What needs to be done:
Copy out the entries that follow exactly, leaving out the pictures.

==== Input data

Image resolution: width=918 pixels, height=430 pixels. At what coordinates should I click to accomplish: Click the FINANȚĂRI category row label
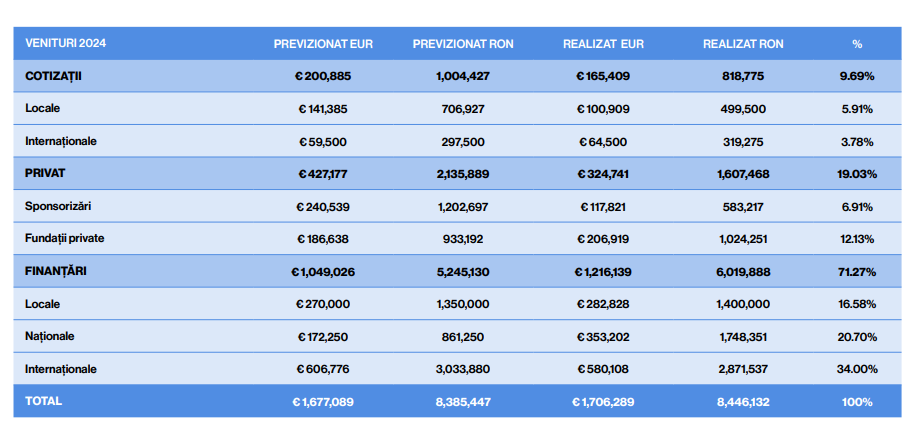click(x=56, y=271)
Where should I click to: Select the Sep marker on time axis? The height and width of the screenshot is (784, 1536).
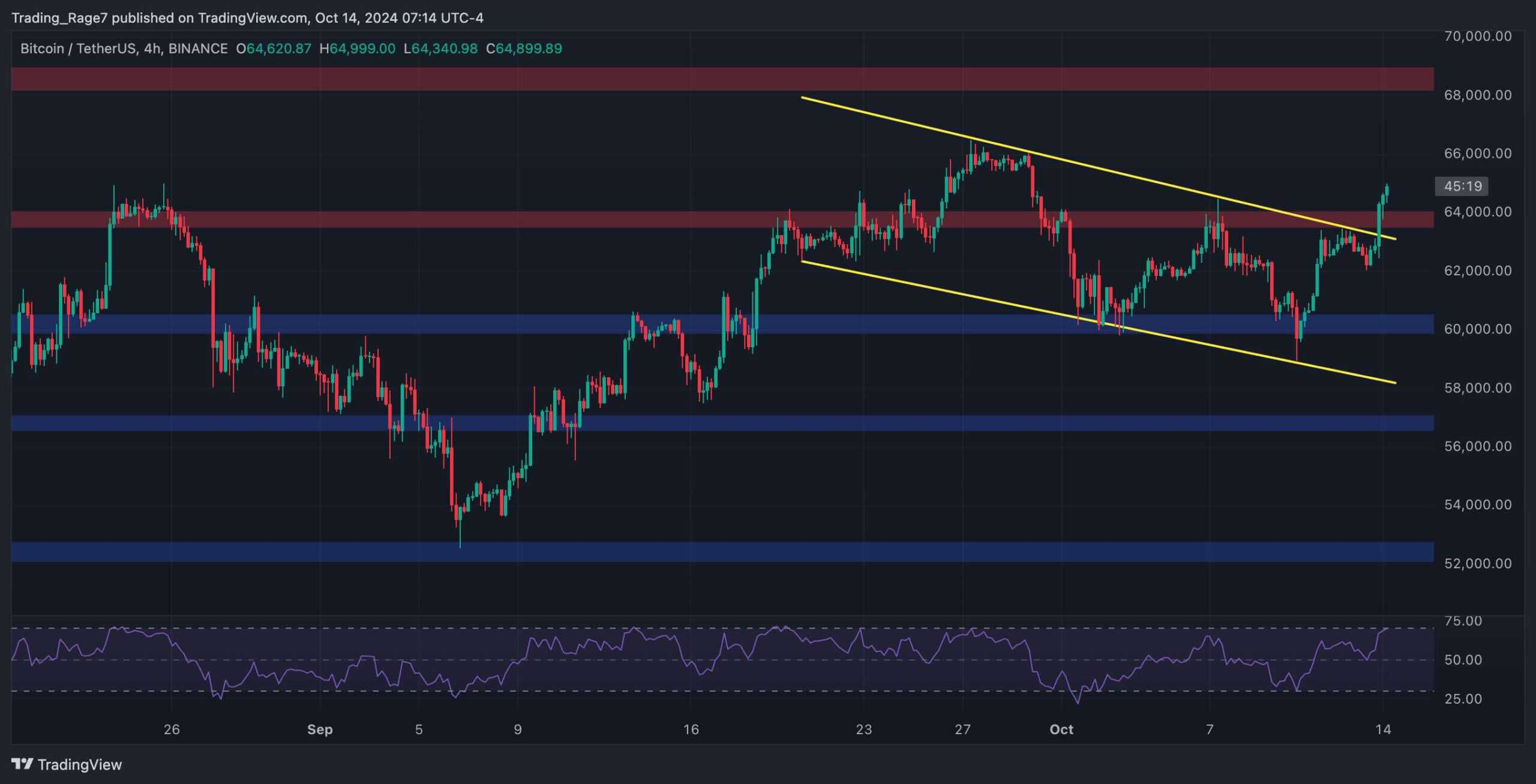[x=320, y=729]
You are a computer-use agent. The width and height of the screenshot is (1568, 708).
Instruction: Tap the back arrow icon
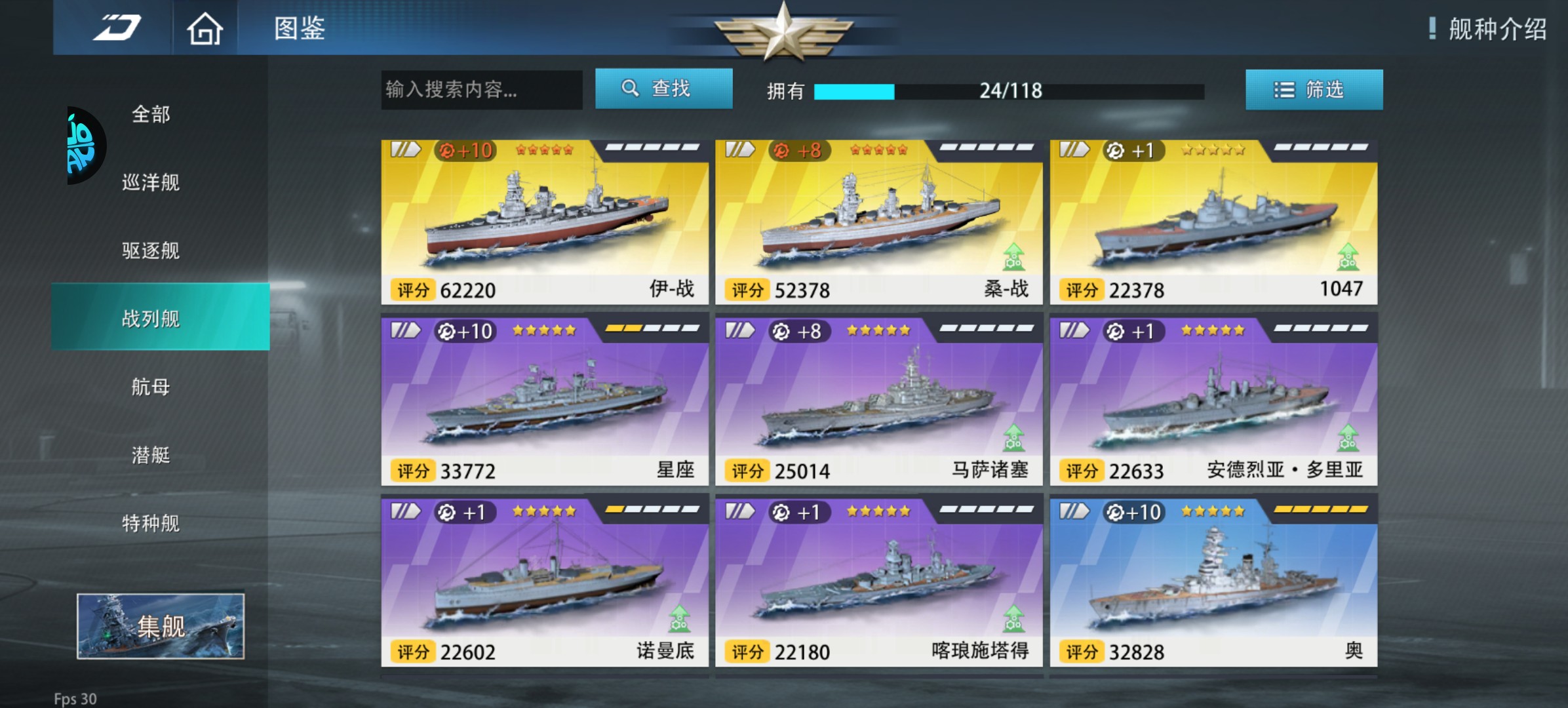pyautogui.click(x=117, y=28)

========

Exercise result:
Image resolution: width=918 pixels, height=430 pixels. At what coordinates should I click to accomplish: Click the FINANȚĂRI category row label
click(x=56, y=271)
Where should I click to: Select the Sep marker on time axis? The height and width of the screenshot is (784, 1536).
[x=320, y=729]
You are a computer-use agent. The width and height of the screenshot is (1568, 708).
Instruction: Tap the back arrow icon
pyautogui.click(x=117, y=28)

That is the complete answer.